§ **TASK REQUIREMENTS**
Would you please print the data a second time, exactly as it stands?

++++++++

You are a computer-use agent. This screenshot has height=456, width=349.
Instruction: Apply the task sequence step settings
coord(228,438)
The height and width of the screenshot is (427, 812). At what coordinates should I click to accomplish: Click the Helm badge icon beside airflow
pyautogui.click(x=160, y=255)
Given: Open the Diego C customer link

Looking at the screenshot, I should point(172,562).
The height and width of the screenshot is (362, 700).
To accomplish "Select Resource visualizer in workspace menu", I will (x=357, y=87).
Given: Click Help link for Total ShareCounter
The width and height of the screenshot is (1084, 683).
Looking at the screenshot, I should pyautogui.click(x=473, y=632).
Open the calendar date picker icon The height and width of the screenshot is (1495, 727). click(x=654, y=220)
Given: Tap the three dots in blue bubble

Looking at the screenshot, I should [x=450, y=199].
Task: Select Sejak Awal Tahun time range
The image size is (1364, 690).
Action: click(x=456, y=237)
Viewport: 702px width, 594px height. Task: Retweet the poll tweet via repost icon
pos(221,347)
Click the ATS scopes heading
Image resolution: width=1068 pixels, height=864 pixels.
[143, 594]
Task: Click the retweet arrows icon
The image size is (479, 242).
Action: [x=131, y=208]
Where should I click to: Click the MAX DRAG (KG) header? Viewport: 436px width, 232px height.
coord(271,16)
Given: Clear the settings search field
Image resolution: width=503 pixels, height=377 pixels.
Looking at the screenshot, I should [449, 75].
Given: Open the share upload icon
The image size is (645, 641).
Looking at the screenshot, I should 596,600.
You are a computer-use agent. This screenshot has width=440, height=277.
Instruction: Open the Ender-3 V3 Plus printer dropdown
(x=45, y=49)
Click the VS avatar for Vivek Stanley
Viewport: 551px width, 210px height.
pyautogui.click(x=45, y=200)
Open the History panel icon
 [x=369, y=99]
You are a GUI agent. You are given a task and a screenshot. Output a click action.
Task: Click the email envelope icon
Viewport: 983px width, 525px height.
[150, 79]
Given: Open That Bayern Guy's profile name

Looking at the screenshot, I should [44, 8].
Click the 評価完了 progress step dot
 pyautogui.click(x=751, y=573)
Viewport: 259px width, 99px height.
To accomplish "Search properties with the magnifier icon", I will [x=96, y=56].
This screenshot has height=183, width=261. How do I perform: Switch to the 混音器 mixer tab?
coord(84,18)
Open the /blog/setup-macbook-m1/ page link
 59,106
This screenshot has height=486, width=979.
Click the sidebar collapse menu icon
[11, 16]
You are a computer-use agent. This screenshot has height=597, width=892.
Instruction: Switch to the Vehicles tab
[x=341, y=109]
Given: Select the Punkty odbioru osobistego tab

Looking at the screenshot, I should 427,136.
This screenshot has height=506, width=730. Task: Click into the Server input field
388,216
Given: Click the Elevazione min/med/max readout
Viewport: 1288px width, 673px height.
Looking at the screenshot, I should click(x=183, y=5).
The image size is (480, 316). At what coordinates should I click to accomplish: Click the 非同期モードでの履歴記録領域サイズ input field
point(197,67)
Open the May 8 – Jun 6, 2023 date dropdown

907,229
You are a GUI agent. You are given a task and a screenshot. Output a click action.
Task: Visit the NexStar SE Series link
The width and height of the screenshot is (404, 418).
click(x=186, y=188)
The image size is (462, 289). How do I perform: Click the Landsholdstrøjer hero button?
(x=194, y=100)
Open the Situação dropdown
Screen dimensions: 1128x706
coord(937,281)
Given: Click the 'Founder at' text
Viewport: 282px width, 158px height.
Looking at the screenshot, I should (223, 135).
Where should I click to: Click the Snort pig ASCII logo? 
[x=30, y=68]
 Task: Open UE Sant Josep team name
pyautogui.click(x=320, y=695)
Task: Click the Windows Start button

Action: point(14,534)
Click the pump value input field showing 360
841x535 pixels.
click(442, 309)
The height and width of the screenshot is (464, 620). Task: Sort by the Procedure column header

++++++++

§ **RESPONSE TO THE EXERCISE**
You are a computer-use agent. This screenshot has height=456, width=349.
Instruction: Apply the task sequence step settings
coord(228,438)
The height and width of the screenshot is (427, 812). At what coordinates should I click to accomplish: Click the Helm badge icon beside airflow
pyautogui.click(x=160, y=255)
Given: Open the Diego C customer link

Looking at the screenshot, I should point(172,562).
The height and width of the screenshot is (362, 700).
To accomplish "Select Resource visualizer in workspace menu", I will (x=357, y=87).
Given: Click Help link for Total ShareCounter
The width and height of the screenshot is (1084, 683).
Looking at the screenshot, I should pyautogui.click(x=473, y=632).
Open the calendar date picker icon The height and width of the screenshot is (1495, 727). click(x=654, y=220)
Given: Tap the three dots in blue bubble

Looking at the screenshot, I should [x=450, y=199].
Task: Select Sejak Awal Tahun time range
The image size is (1364, 690).
Action: click(x=456, y=237)
Viewport: 702px width, 594px height. Task: Retweet the poll tweet via repost icon
pos(221,347)
Click the ATS scopes heading
Image resolution: width=1068 pixels, height=864 pixels.
[143, 594]
Task: Click the retweet arrows icon
The image size is (479, 242).
Action: [x=131, y=208]
Where should I click to: Click the MAX DRAG (KG) header? Viewport: 436px width, 232px height.
coord(271,16)
Given: Clear the settings search field
Image resolution: width=503 pixels, height=377 pixels.
Looking at the screenshot, I should [449, 75].
Given: Open the share upload icon
The image size is (645, 641).
Looking at the screenshot, I should 596,600.
You are a computer-use agent. This screenshot has width=440, height=277.
Instruction: Open the Ender-3 V3 Plus printer dropdown
(x=45, y=49)
Click the VS avatar for Vivek Stanley
Viewport: 551px width, 210px height.
pyautogui.click(x=45, y=200)
Open the History panel icon
 [x=369, y=99]
You are a GUI agent. You are given a task and a screenshot. Output a click action.
Task: Click the email envelope icon
Viewport: 983px width, 525px height.
[150, 79]
Given: Open That Bayern Guy's profile name

Looking at the screenshot, I should [44, 8].
Click the 評価完了 progress step dot
 pyautogui.click(x=751, y=573)
Viewport: 259px width, 99px height.
To accomplish "Search properties with the magnifier icon", I will [x=96, y=56].
This screenshot has height=183, width=261. How do I perform: Switch to the 混音器 mixer tab?
coord(84,18)
Open the /blog/setup-macbook-m1/ page link
 59,106
This screenshot has height=486, width=979.
Click the sidebar collapse menu icon
[11, 16]
You are a computer-use agent. This screenshot has height=597, width=892.
Instruction: Switch to the Vehicles tab
[x=341, y=109]
Given: Select the Punkty odbioru osobistego tab

Looking at the screenshot, I should 427,136.
This screenshot has height=506, width=730. Task: Click into the Server input field
388,216
Given: Click the Elevazione min/med/max readout
Viewport: 1288px width, 673px height.
Looking at the screenshot, I should click(x=183, y=5).
The image size is (480, 316). At what coordinates should I click to accomplish: Click the 非同期モードでの履歴記録領域サイズ input field
point(197,67)
Open the May 8 – Jun 6, 2023 date dropdown

907,229
You are a GUI agent. You are given a task and a screenshot. Output a click action.
Task: Visit the NexStar SE Series link
The width and height of the screenshot is (404, 418).
click(x=186, y=188)
The image size is (462, 289). How do I perform: Click the Landsholdstrøjer hero button?
(x=194, y=100)
Open the Situação dropdown
Screen dimensions: 1128x706
coord(937,281)
Given: Click the 'Founder at' text
Viewport: 282px width, 158px height.
Looking at the screenshot, I should (223, 135).
Where should I click to: Click the Snort pig ASCII logo? 
[x=30, y=68]
 Task: Open UE Sant Josep team name
pyautogui.click(x=320, y=695)
Task: Click the Windows Start button

Action: point(14,534)
Click the pump value input field showing 360
841x535 pixels.
click(442, 309)
The height and width of the screenshot is (464, 620). Task: Sort by the Procedure column header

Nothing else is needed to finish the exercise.